If Cuomo’s intentions are to live up to his campaign promises of shrinking state government, then the Republicans will help him. If the campaign promises were b.s. just to get elected, the Republicans will not help him. History says that not much will change under Cuomo.
—Dennis Ditch, Delta Square
Many people will need to be laid off from state jobs, cut back on "pork," reduced benefits, take on the unions and Silver and he must motivate the assemblies to do their jobs before we see any tax decrease. He has the mandate now do his job!
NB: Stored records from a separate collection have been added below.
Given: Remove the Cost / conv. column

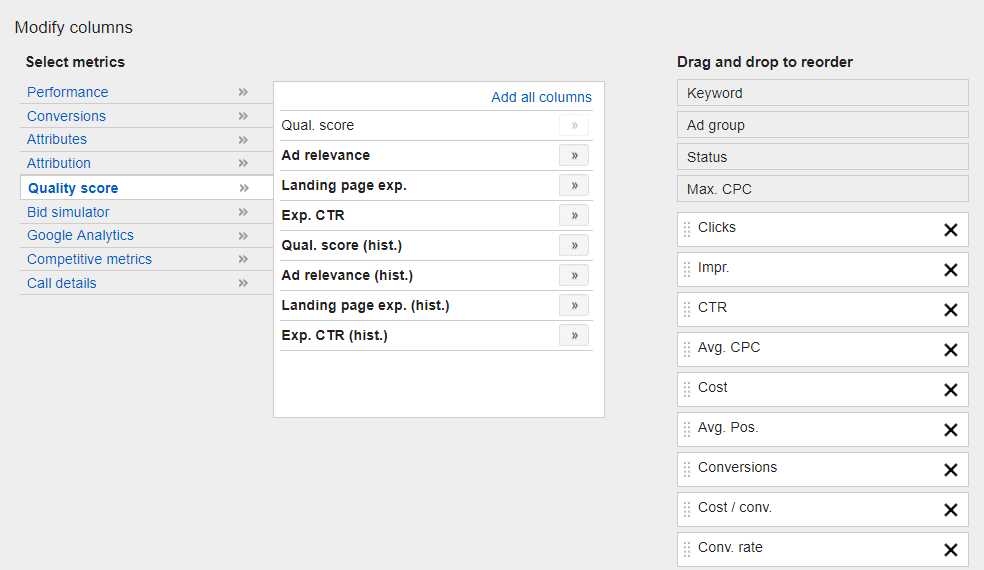Looking at the screenshot, I should point(951,510).
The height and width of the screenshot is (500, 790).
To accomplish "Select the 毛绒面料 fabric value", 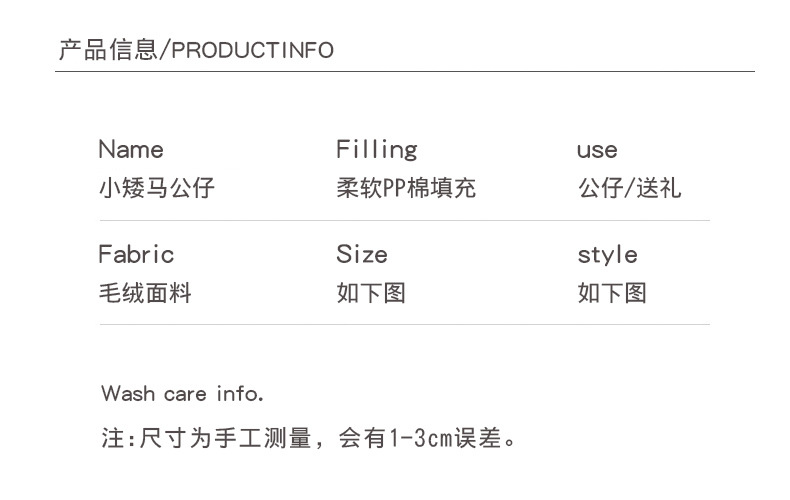I will (x=144, y=292).
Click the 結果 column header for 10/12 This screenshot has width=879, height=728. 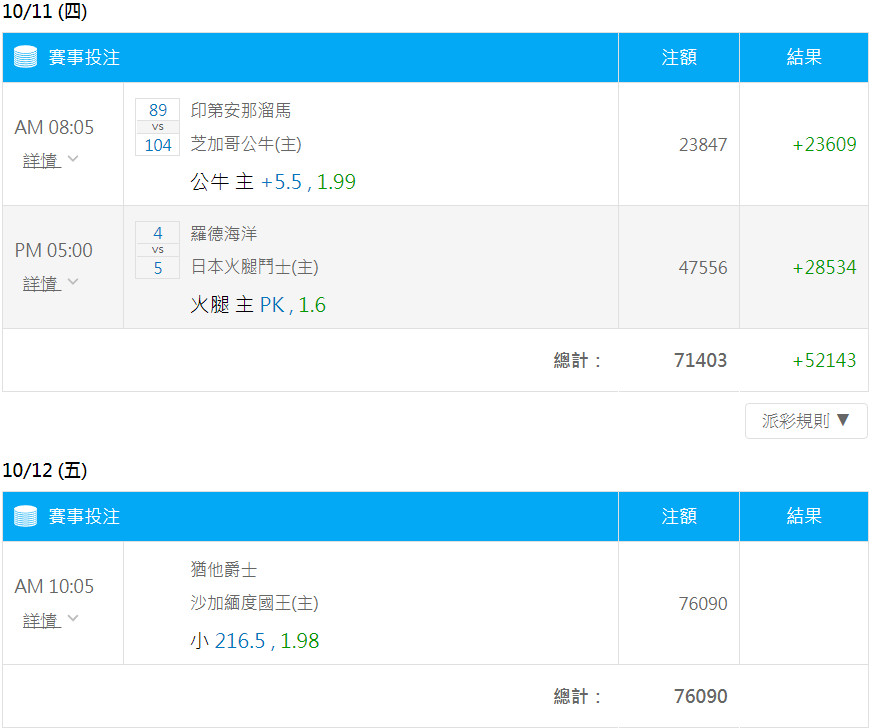click(804, 516)
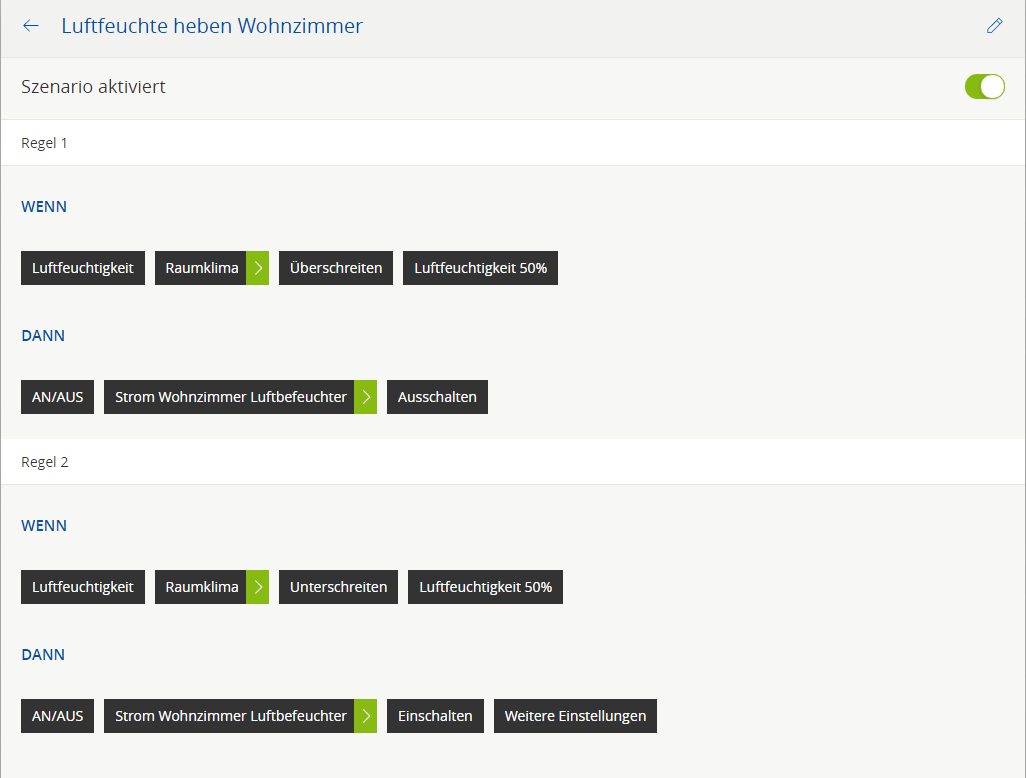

The budget gap will be wider than already stated due to continued dwindling revenues. Taxes and fees will be raised. They will have different names but a tax by any other name is a tax. He will use fees and business penalties to help offset the shortfall. Punish business and thwart growth in the name of environmentalism and social justice. No real courage to make the cuts needed in state government and state mandates or plan to grow industry and make career social service recipients work. While Pennsylvania enjoys an energy boom with the same oil and gas under NYS and the Birkenstock crowd cheers environmental victory, 45 year old men and women wipe tables at the McDonalds in the Southern Tier because they have pride and want to work but have no real family-sustaining job opportunities. He has no business acumen, he is from Gotham and cares little about anything north of Westchester except the Governor’s mansion. On top of that he is a coward and will not make the tough decisions because he is all political animal. We saw that in his run for governor, no real staked positions just more platitudes. He was running as Prince Andrew son of the failed former Monarch of NY. Just what the press and NY progressives love, a member of their elite social/economic ruling class elevated to the throne. Business as usual in the failed neo-socialist model that is New York State.